Personal information
- Born: 17 February 1954 (age 72)
- Height: 167 cm (5 ft 6 in)
- Weight: 58 kg (128 lb)

Sport
- Sport: Archery
- Club: VS Toshkent

Medal record
Representing Soviet Union
Olympic Games
| Silver medal – second place | 1980 Moscow | Individual |
World Archery Championships
| Gold medal – first place | 1981 Punta Ala | Individual |
| Gold medal – first place | 1981 Punta Ala | Team |
European Archery Championships
| Gold medal – first place | 1980 Compiègne | Individual, outdoor |
| Gold medal – first place | 1980 Compiègne | Team, outdoor |
| Gold medal – first place | 1981 | Individual, indoor |
| Gold medal – first place | 1981 | Team, indoor |
| Gold medal – first place | 1982 Kecskemét | Individual, outdoor |
| Gold medal – first place | 1982 Kecskemét | Team, outdoor |
| Gold medal – first place | 1988 Luxembourg City | Team, outdoor |

= Natalya Butuzova =

Soviet archer (born 1954)

Natalya Anatolyevna Butuzova (Наталья Анатольевна Бутузова, born 17 February 1954) is a retired archer from Uzbekistan.

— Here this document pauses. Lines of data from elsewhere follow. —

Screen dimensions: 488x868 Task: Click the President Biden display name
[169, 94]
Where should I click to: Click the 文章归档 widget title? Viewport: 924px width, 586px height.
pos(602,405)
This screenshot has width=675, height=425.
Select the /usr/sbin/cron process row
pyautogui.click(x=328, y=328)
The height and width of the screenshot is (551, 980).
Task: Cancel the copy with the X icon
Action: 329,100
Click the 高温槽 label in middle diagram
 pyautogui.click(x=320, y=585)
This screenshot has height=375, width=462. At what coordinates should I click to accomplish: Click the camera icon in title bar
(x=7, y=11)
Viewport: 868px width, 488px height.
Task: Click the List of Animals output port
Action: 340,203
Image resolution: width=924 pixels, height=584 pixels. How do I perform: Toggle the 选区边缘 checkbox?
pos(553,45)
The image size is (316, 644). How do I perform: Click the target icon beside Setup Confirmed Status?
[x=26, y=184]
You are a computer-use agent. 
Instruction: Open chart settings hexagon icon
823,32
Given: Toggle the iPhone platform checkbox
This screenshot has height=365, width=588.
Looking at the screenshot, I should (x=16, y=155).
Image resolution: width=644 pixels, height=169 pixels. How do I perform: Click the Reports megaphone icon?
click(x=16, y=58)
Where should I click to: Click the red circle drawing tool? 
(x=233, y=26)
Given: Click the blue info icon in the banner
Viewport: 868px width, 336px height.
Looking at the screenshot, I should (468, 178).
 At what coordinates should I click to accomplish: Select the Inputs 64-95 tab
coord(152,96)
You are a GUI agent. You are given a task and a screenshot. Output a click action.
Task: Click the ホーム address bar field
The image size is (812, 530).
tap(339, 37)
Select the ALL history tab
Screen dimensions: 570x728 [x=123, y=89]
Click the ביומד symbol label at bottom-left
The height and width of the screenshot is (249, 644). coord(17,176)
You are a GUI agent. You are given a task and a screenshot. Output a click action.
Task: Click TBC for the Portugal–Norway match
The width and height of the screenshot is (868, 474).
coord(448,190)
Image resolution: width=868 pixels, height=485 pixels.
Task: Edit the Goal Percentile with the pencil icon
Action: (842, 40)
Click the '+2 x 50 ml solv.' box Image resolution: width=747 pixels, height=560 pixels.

She competed for the Soviet Union at the 1980 and 1988 Olympics and won an individual silver medal in 1980. She won the individual and team world and European titles in 1980–1982.

==Career==
Domestically Butuzova won five Soviet individual titles in 1979–1983. After retiring from competitions she worked as an archery coach in Uzbekistan and Germany.